- From: Per-Erik Brodin <per-erik.brodin@ericsson.com>
- Date: Mon, 21 Sep 2009 17:39:14 +0200
- To: "Michael A. Puls II" <shadow2531@gmail.com>
- CC: public-webapps@w3.org
Michael A. Puls II wrote: > On Fri, 18 Sep 2009 11:37:24 -0400, Per-Erik Brodin wrote: > >> When parsing an event stream, allowing carriage return, carriage return >> line feed, and line feed to denote line endings introduces unnecessary >> ambiguity into the spec.
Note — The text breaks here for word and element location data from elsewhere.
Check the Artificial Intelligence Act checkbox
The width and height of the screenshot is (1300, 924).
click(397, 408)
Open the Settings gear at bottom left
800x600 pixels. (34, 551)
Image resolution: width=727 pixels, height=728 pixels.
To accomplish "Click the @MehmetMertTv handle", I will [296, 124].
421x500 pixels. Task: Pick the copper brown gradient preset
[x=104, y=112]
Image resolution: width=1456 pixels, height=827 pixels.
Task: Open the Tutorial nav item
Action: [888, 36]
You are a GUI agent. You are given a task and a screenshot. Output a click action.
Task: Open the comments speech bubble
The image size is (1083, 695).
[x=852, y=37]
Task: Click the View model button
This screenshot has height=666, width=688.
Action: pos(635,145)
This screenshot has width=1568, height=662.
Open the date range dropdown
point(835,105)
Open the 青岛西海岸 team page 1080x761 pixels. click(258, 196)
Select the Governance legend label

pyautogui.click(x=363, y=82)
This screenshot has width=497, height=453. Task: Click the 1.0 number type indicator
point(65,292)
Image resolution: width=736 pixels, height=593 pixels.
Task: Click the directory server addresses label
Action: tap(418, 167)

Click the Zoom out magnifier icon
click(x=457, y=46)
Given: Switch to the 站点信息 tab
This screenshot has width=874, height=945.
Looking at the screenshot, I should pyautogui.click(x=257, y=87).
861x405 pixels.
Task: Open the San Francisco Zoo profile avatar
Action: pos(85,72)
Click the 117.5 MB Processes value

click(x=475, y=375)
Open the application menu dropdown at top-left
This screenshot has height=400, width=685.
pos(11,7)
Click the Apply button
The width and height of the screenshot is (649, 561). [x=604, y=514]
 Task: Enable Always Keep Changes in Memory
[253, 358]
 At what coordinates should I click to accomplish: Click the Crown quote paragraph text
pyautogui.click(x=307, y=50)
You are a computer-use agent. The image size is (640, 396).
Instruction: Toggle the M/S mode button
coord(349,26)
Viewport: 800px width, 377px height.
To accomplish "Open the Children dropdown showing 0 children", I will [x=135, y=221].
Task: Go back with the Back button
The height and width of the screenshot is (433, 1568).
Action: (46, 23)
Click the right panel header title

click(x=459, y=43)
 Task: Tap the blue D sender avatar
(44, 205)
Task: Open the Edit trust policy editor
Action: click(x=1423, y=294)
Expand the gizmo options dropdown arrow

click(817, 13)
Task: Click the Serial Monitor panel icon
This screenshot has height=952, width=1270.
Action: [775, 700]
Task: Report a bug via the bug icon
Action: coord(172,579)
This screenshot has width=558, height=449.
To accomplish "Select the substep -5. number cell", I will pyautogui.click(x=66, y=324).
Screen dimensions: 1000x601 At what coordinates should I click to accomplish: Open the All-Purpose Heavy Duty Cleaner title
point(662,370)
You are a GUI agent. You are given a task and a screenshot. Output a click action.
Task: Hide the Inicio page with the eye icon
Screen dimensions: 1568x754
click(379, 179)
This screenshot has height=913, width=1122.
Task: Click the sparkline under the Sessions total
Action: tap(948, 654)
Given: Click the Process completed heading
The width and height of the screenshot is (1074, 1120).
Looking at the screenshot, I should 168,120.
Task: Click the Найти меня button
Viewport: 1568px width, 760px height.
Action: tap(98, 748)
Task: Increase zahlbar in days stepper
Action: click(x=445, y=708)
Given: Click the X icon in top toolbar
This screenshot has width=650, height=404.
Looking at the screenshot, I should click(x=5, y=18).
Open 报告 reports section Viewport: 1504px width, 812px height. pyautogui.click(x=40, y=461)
For example, the sequence "\r\r\n\n" could be >> interpreted as three or four line endings. > > That would always be 3 lines: a mac, a windows and a nix. "\n\r\n\r" > would be the reverse order, but still 3. So what you are saying is that "\r\n" will always be a Windows line ending and never a Mac line ending followed by a Unix line ending? > > Universal newline normalization for input with mixed newline formats: > > // normalize newlines to \n > .replace(/\r\n|\r/g, "\n"); > > // normalize newlines to \r\n > .replace(/\r\n|r|\n/g, "\r\n"); > > // normalize newlines to \r > .replace(/\r\n|\n/g, "\r"); While regular expressions are greedy by default, I have been told that there is no way to express such behavior using ABNF. For what it is worth, that means that the current ABNF definition of the event stream format can't stand on its own. > > Ideally, I think it's often best to do the first to normalize to \n for > processing (like if you need to know line count) and then normalize to a > different format *if needed* afterwards. > > IMO > Keep in mind that we are parsing a continuous stream where data arrives in chunks. It is entirely possible for a "\r\n" pair to be split up between two chunks which could be handled by either 1) dispatching an event immediately when receiving a carriage return and then upon reception of the next chunk "remember" that the last character in the previous chunk was a carriage return and discard the first character if it happens to be line feed, or 2) not dispatching an event until the next character after carriage return has been received which could lead to delays in event dispatch. Both these options are far from ideal. -- Per-Erik Brodin Ericsson Research
Received on Monday, 21 September 2009 15:41:08 UTC